Story Worth Response by John Nyfeler

 

What I have won in the past?  I did win something.

 

As a 1953 high school senior, I won a letter sweater as a three year member of the Del Rio High School, Wildcat track and field team.  It is a handsome, white, heavy, mid-length, wool sweater with the D/R overlapped letters embroidered emblem, with three hash marks in the maroón and gold colors of the school.  The irony of the award won is that in the three years a track team member, I never, ever won a race…not in 880 yards (this is before we all came to use the métric measure for track distances) or the mile or in any relays.  I got lots of seconds, and thirds, and fourths; enough to help the team in gathering points in team competition.  I won the letter sweater by routinely coming close but not winning.

In addition, the heavy wool sweater in Del Rio, Texas, along the Rio Grande, separating us from Mexico, was a piece of winter wear that was appropriate for about 1-1/2 days of a typical south-west Texas year’s weather.   That meteorological fact has been a contributor to the lucky outcome of the sweater being in about pristine condition after these 66 years that have passed.  The letter sweater is in a protective clear plastic envelope in a treasure box somewhere, which, given some time, I could likely put my hands on.

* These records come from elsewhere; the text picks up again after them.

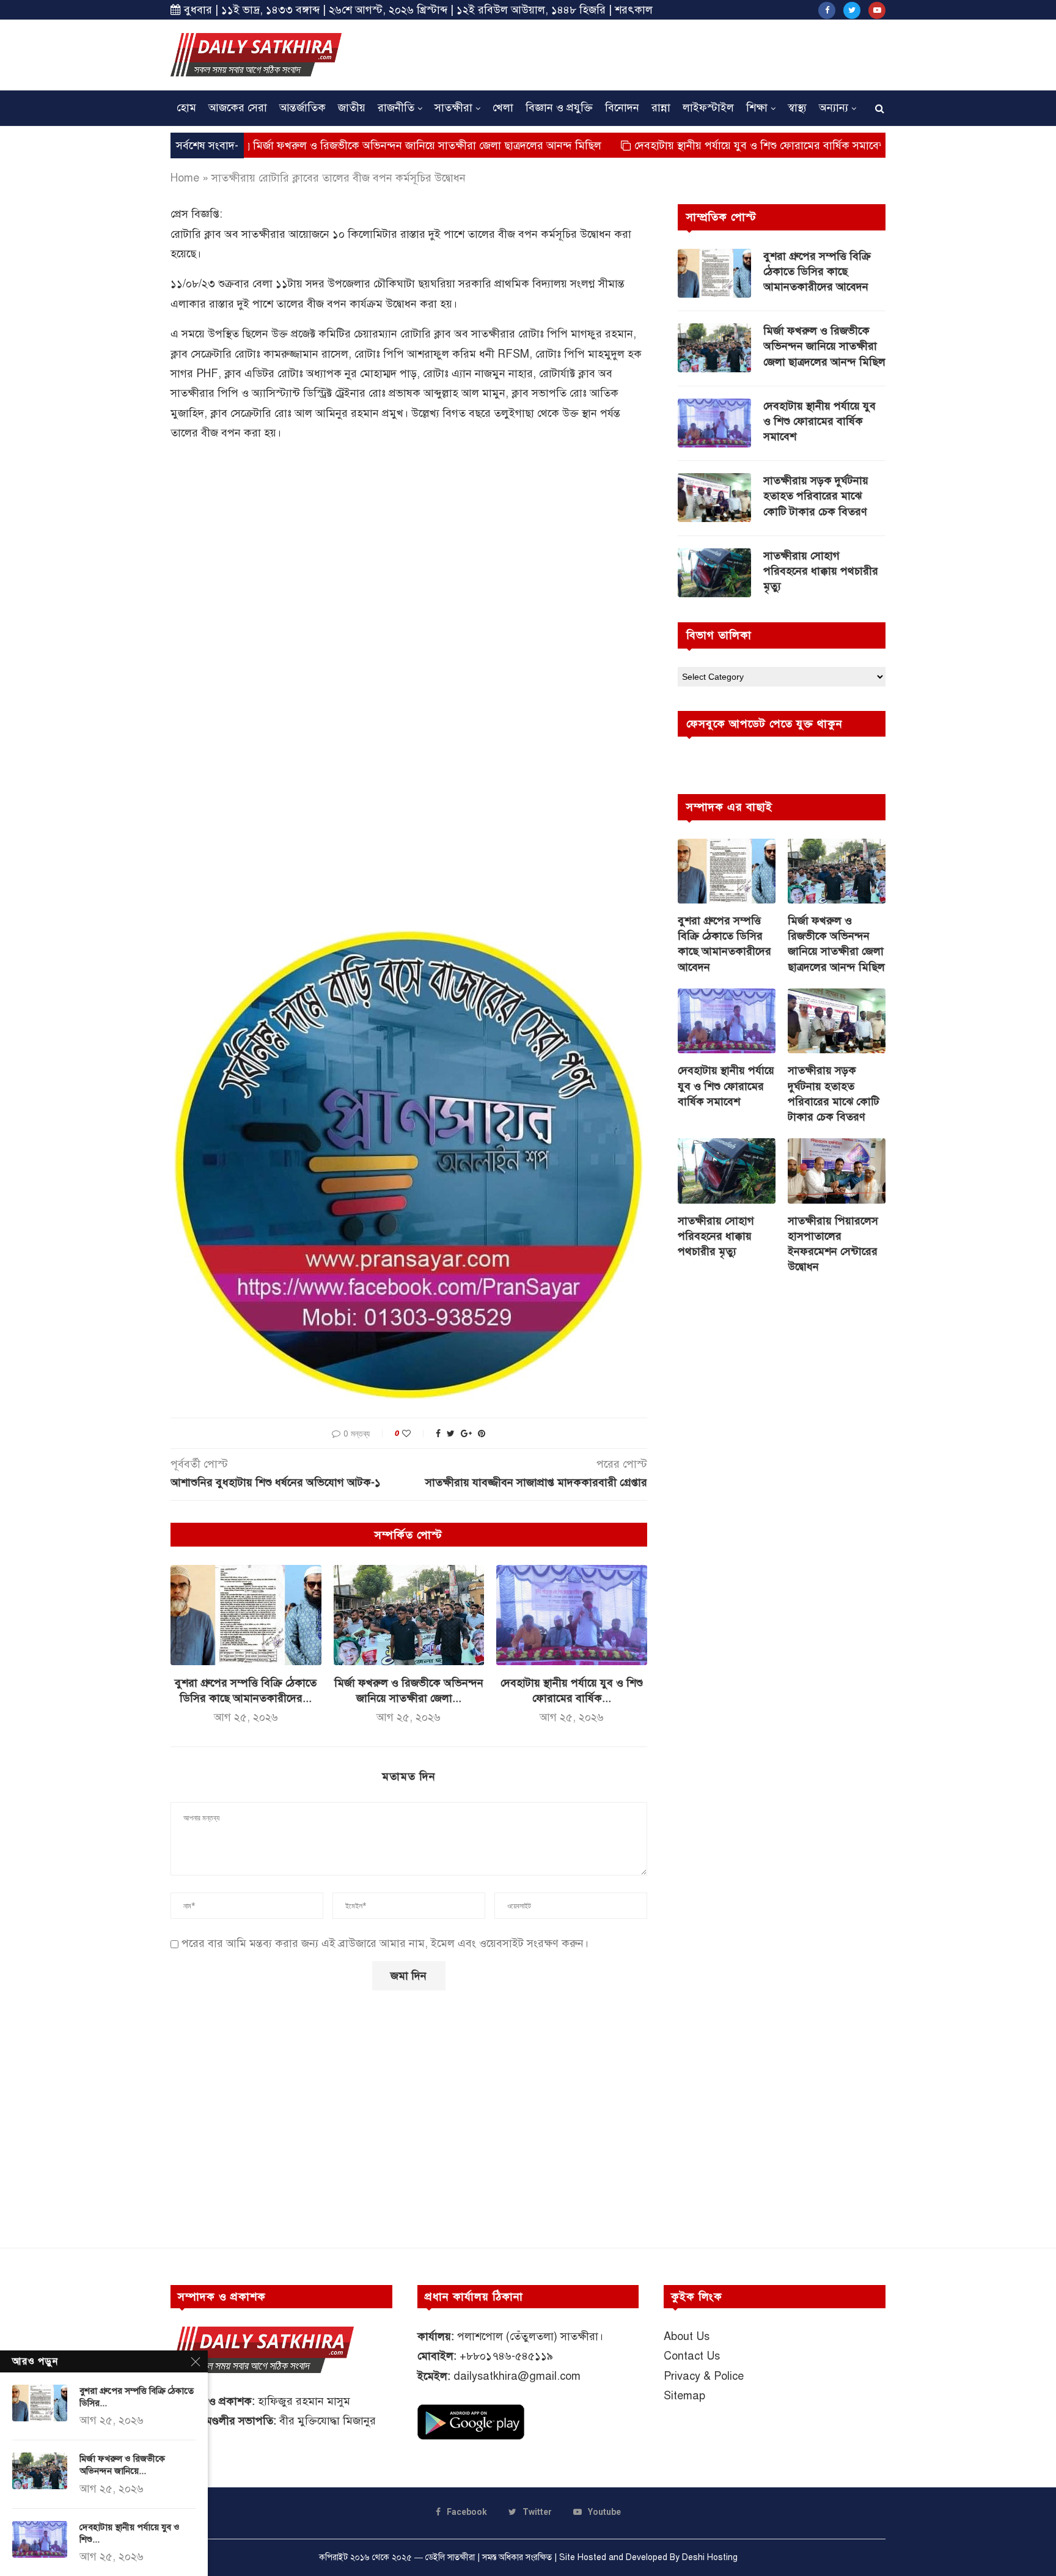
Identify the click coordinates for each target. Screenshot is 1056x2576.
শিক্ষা (757, 107)
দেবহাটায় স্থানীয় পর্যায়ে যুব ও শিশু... (129, 2533)
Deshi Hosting (710, 2557)
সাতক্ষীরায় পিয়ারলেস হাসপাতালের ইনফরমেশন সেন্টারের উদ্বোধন (833, 1244)
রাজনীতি (396, 107)
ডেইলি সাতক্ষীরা (450, 2557)
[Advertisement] (663, 53)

Apropos to the sweater’s wool material, Del Rio, Texas advertises itself as the "Wool and Mohair Capital of the World”.  That’s where wool comes from.  Like the wool in my treasured 1953 letter sweater.   There are more sheep and goats in Val Verde County than in the human population by about 100 times, at the least.  And I am willing to embrace the romantic notion that there is at least a possibility that in its making, the wool in my letter sweater has come from sheep raised on the ranches of the families of my high school track team pals.  After being sent from one place to the other all across the world for grading and sorting, then cleaning and scouring, to carding and spinning, weaving and finishing the wool from those Del Rio sheep was sewn into the making of my letter sweater.

That old wool letter sweater that I won, keeps me tied to my fond and semi-reliable memories of high school days of the safe, Eisenhower years of the 1950’s of my childhood in Del Rio, Texas.  I am grateful.